Mandaguari - ''Hoje, o produtor de leite tem que trabalhar com tecnologia. Quem não investe, corre o risco de quebrar. O mercado atual exige muito da qualidade, mas a remuneração é baixa.'' A análise é de Alberto Knupp, um dos responsáveis pela produção na Estância Knupp, em Mandaguari (33 km a leste de Maringá).
Os Knupp são considerados produtores de médio porte. São 83 animais da raça holandesa - 34 em ordenha - e a produção é de 1,1 mil litros por dia. A propriedade é de 15 alqueires. A estância conta com quatro ordenhas mecânicas, filtros e um tanque com capacidade para 3 mil litros, onde o produto fica armazenado para coleta que é realizada a cada dois dias.

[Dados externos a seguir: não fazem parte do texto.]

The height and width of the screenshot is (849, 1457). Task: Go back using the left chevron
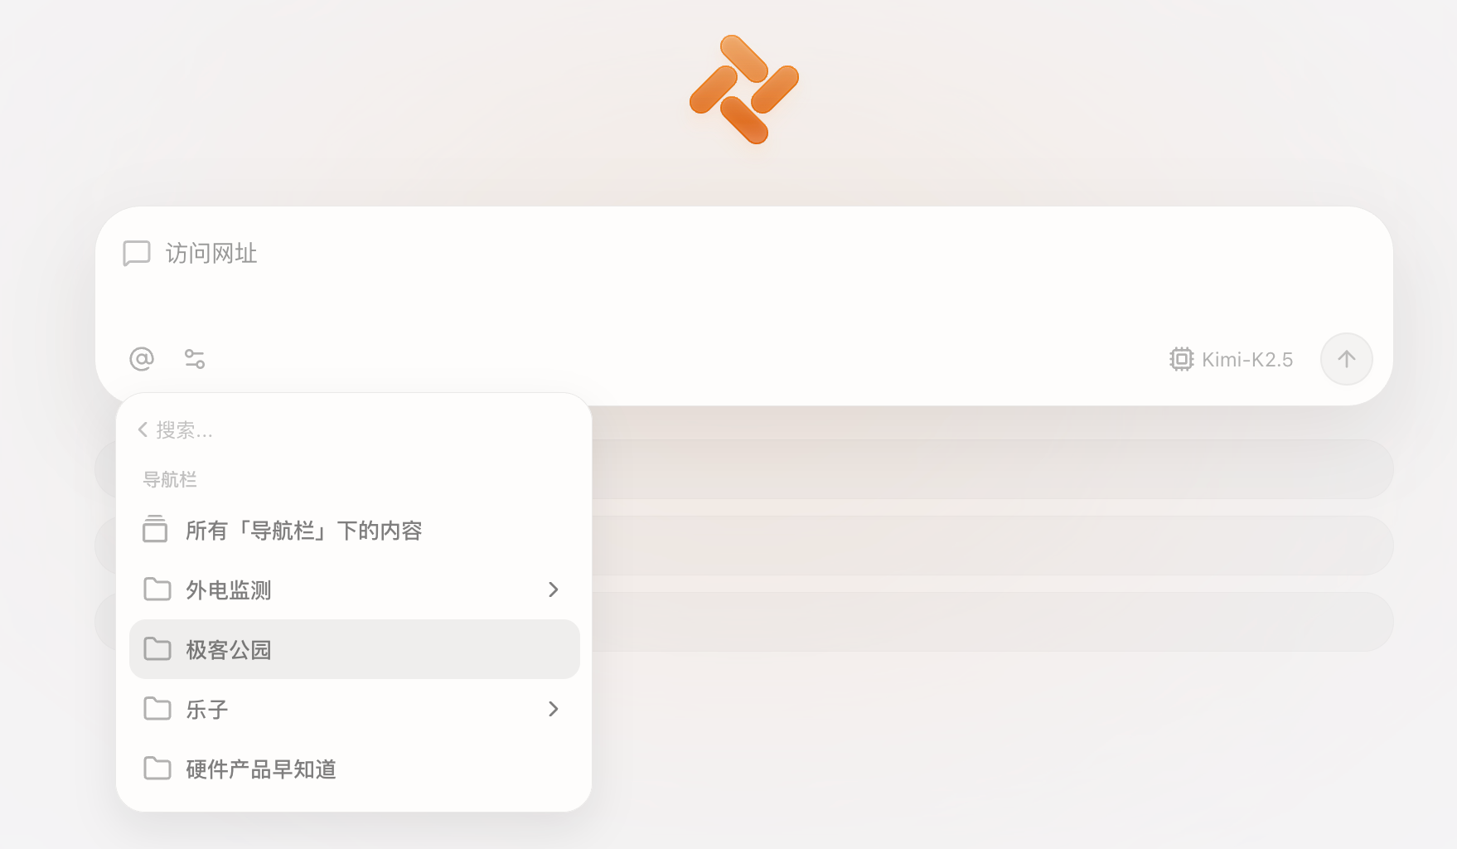click(143, 429)
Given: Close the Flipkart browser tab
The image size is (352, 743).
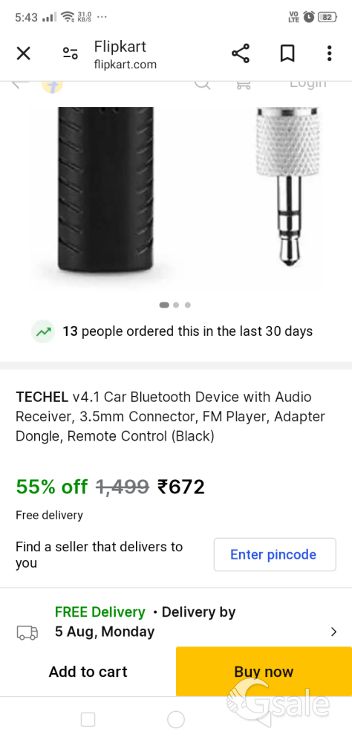Looking at the screenshot, I should (23, 53).
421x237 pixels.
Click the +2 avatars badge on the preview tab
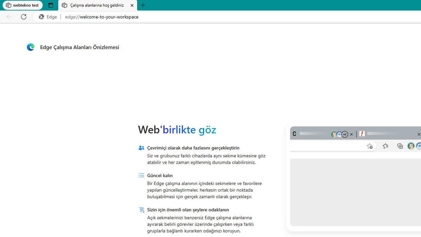coord(344,134)
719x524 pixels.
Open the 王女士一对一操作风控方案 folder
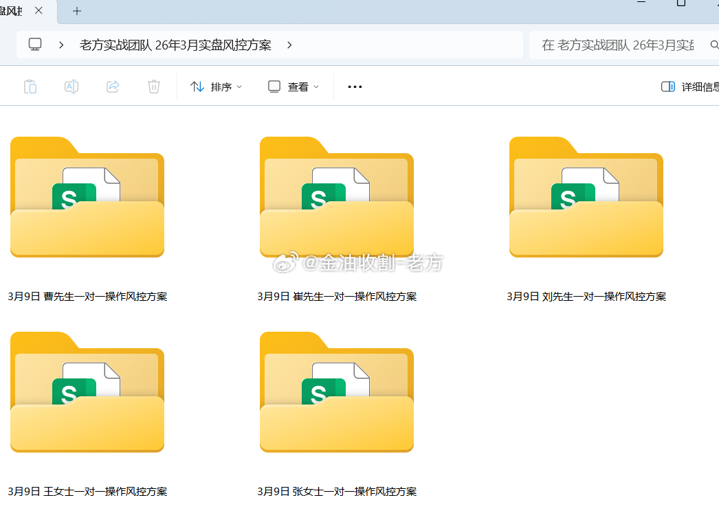[x=87, y=392]
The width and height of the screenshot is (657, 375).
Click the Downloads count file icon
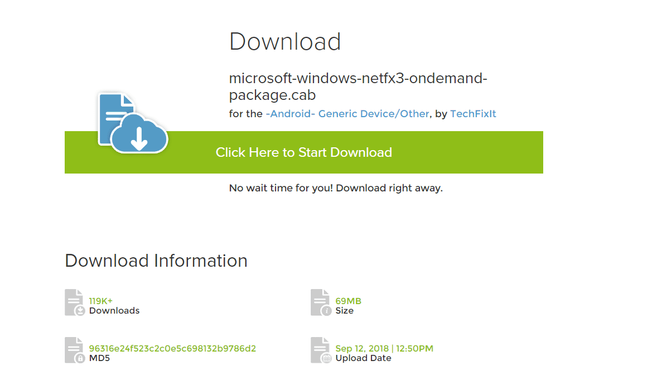click(x=75, y=302)
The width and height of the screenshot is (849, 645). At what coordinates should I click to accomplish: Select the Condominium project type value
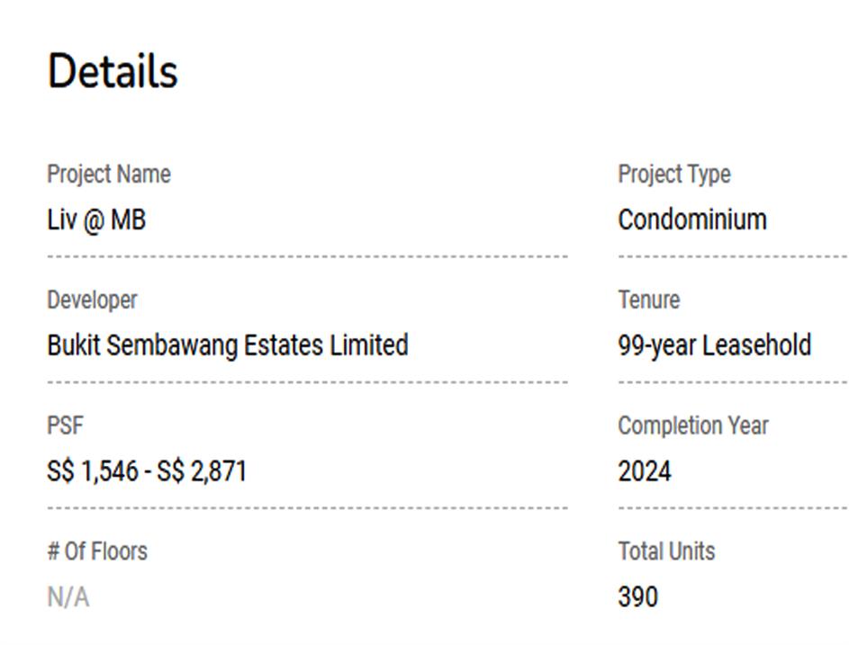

O investimento em qualidade é essencial para a garantia de mercado. Se não for atingido o nível de qualidade, o produto não é recebido pela empresa responsável pela industrialização. Se for constatada a presença de antibióticos, por exemplo, a produção vai pelo ralo. Por outro lado, o leite de melhor qualidade recebe bonificação.
O problema hoje, segundo Alberto Knupp, é que o litro de leite sai da propriedade a apenas R$ 0,51. Por isso, o produtor é quem menos fatura. O custo aumenta com a industrialização - a caixinha sai caro - e o atravessador ganha muito.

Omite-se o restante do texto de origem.